|A scene from “Let’s Dance,” a Korean documentary included in the international competition lineup of the ongoing DMZ Korean International Documentary Film Festival. (DMZ Docs)|
GOYANG, Gyeonggi Province ― In 2009, a group of pro-life doctors reported clinics and fellow physicians that performed illegal abortions.
Under Korean law, abortions are illegal except under special circumstances, such as the unborn baby posing a serious health risk to the mother. The practice still remains widespread here, however, especially among young and unmarried women.
The particular event in 2009 inspired filmmaker Jo Se-young to create a film about the issue, featuring women who agreed to speak candidly on camera about their experiences with abortion. In a country where abortion remains taboo, the film offers a rare glimpse into the personal and complex stories behind the very difficult decisions.
The film, “Let’s Dance,” is the only Korean film included in the international competition lineup of the ongoing DMZ Korean International Documentary Film Festival (DMZ Docs) in Goyang, Gyeonggi Province. It had its world premiere on Friday.
“Let’s Dance” is not exactly a pro-choice movie. Filmmaker Jo rather focuses on the complexity of the subject and the hidden elements that make it so intricate: poor sex education in Korea, fear of labor, and one’s career and reputation.
The testimonies are told solely by Jo’s interviewees ― the women who have had an abortion ― and almost no one else. The filmmaker does not interview a single doctor throughout this film, nor does she speak to pro-choice or pro-life activists. This is not a film that debates whether or not a fetus is a human being; it is about the experience of abortion and how it affects a woman’s perception of life and herself.
One of the women in the film is a 30-something filmmaker who is now married and pregnant with her husband’s child.
She created a film based on her own experience getting an abortion when she was a college student. For someone who was only 19, the whole experience was overwhelming. Her ex, the baby’s father, cut off all contact after finding out she was pregnant. Without even telling her parents, she decided to get an abortion on her own and tracked down a clinic that performed the procedure secretly.
“You may never be able to conceive a child after this. You know that, right?” her doctor hysterically told her before she agreed to receive the procedure, as if “talking to a criminal,” she recalls.
“I was really scared,” she says in the movie. “The whole thing was just too much for me to handle.”
One of the women decided to abort her second child because she simply thought she could not do it ― she had been traumatized by the experience of her first birth, and would often get flashbacks of the labor.
“Before getting the procedure, the doctor let me hear the heartbeat of the unborn baby,” she says in the film. “That was totally unexpected. I did not ask for it and they made me listen to it. And I wish I never heard it. I still feel sorry and guilty about the decision.”
For a number of women in the film, the problem had to do with not using birth control.

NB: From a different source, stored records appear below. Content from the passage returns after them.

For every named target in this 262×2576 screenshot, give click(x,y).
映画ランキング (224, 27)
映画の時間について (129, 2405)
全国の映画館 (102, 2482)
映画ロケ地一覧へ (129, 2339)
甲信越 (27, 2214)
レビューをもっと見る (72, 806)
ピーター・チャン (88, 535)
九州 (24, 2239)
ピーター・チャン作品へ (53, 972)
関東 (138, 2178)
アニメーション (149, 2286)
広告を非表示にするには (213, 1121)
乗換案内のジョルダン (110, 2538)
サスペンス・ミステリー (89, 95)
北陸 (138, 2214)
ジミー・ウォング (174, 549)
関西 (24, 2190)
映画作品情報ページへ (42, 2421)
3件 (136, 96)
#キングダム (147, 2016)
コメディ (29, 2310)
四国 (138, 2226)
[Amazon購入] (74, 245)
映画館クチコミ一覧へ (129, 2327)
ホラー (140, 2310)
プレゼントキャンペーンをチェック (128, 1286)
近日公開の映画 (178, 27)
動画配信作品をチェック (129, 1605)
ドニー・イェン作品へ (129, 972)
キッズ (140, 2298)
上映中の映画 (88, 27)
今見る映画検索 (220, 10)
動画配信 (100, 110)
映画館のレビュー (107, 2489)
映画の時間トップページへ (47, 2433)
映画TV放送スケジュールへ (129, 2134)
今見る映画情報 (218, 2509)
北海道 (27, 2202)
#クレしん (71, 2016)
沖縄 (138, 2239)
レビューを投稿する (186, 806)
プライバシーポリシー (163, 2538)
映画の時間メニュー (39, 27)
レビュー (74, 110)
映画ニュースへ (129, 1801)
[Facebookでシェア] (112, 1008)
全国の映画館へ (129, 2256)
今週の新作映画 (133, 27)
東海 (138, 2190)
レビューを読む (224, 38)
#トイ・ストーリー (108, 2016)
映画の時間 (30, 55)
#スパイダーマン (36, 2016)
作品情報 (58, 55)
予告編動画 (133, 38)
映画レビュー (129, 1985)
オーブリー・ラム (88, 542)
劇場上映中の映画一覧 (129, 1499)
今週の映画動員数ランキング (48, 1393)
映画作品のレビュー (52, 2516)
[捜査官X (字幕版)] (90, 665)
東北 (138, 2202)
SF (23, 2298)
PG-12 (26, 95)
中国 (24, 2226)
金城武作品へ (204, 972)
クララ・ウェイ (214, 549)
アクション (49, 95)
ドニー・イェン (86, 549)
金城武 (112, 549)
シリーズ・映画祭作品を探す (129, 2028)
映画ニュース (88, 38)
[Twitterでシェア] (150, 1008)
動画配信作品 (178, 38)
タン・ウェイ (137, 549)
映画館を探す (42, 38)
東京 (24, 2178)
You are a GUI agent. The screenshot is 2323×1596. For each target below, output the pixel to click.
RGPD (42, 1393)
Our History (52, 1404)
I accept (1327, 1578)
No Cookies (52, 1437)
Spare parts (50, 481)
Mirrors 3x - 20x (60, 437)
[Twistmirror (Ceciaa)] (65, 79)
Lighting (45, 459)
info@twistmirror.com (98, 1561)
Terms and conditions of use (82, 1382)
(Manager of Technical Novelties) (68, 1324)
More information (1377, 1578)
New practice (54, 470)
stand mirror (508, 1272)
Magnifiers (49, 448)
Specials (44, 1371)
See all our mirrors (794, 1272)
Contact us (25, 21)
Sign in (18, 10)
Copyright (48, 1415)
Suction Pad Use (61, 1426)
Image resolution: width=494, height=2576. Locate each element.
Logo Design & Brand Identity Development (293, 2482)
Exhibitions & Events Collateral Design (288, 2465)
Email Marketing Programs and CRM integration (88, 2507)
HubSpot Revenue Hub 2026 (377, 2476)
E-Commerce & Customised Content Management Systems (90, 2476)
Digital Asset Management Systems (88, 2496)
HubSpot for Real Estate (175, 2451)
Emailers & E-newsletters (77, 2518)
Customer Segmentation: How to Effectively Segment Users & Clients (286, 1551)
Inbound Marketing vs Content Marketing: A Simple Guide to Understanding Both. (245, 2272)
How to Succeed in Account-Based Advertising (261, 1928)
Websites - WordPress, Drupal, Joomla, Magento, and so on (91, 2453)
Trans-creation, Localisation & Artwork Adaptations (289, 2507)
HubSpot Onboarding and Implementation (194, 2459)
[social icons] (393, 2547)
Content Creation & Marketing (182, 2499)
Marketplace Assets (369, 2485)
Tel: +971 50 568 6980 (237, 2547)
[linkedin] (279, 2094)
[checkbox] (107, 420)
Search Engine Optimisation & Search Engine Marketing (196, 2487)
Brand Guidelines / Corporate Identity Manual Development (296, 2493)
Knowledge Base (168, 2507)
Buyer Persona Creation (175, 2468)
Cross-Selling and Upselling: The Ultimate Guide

They did not say “no” when their boyfriends told them things like, “no one gets pregnant that easily,” or “I’ll be careful and it will not happen” as their excuse to avoid using condoms. While some did not decline because they were afraid to “kill the mood,” some had not known enough about birth control. For many, it had to do with the sex-education classes back in middle and high schools ― which did not teach them much about contraception at all.
“They showed us a very graphic video of a baby being born and a fetus being aborted,” said one of the interviewees, remembering her sex-education class at school when she was a teenager.
“It was extremely graphic and I could not eat for a few days after. The whole message of that class was that getting an abortion is wrong, it’s a terrible thing to do, and that you should never do it. And by the end of the class, each of us was given this thing called ‘a virginity candy’ and was made to promise (that we will keep our virginity until marriage). ”
Often heartbreaking and emotional, Jo successfully argues that the decision to abort one’s unborn baby is never simple, and sometimes causes lifelong grief and trauma to mothers.
“I agreed to do this interview because I wanted to use my own voice to speak about what happened,” one of the women says in the film. “Although I wrote about it, I never got to talk about it out loud. The whole point is to revisit the event and try to tell my younger self that I love her regardless of what she’s done.”
The ongoing DMZ Docs runs until Oct. 23. The winner of the international competition lineup will be announced during the closing ceremony on the last day of the festival.